They may be minuscule — rooms in some cases fit no more than eight customers — but omakase-style Japanese restaurants seem to be giving the retail landscape a big boost.
In the past few years, nearly two dozen of the intimate, multicourse sushi joints, at which the chef chooses the courses, have begun filling up empty storefronts, from Chelsea to Hell’s Kitchen to Harlem, and especially in the Village. And the trend got a high-profile bump this week (though perhaps unfavorably so) when a Midtown omakase hot spot became linked to a federal corruption investigation tied to Mayor Eric Adams.
After a slow stretch of retail leasing, a sluggish period that preceded the pandemic, the recent interest from a once-obscure kind of international cuisine is welcome, according to landlords and brokers.

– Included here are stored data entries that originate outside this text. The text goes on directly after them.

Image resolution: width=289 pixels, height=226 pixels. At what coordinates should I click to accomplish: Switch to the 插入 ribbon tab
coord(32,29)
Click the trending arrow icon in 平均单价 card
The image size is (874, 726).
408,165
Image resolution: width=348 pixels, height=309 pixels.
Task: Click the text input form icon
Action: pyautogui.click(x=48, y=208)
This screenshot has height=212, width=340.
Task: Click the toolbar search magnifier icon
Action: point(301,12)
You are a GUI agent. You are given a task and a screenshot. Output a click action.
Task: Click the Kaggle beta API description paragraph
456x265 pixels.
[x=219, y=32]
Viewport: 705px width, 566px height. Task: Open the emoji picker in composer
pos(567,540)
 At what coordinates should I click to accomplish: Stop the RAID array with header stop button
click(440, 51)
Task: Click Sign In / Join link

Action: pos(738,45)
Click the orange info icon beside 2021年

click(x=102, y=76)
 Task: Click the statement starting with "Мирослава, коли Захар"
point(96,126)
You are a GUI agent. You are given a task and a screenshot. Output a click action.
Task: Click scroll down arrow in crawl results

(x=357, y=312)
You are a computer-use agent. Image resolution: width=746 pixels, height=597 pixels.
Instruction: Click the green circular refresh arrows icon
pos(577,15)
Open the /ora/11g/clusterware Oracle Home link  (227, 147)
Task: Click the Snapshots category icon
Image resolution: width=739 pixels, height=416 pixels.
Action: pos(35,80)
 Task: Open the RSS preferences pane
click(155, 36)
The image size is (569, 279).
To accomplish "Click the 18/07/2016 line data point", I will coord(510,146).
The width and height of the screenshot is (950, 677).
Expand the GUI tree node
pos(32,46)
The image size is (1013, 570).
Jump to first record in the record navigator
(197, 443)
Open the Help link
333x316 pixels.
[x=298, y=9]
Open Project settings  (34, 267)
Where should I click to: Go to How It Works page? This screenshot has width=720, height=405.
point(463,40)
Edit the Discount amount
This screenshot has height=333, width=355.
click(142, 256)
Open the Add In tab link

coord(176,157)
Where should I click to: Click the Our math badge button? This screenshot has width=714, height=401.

“This is a breath of fresh air for a lot of landlords,” said James Famularo, a president at the brokerage Meridian Capital Group, who has installed about a half-dozen omakase eateries in the last year and a half, including his latest, Yokox in Alphabet City, in October, and has four other deals in the pipeline.
“And they are really easy tenants in a lot of ways,” said Famularo, who added that raw-fish restaurants don’t require the same kinds of space-hogging stoves and other equipment that other eateries do. “They’re basically plug and play.”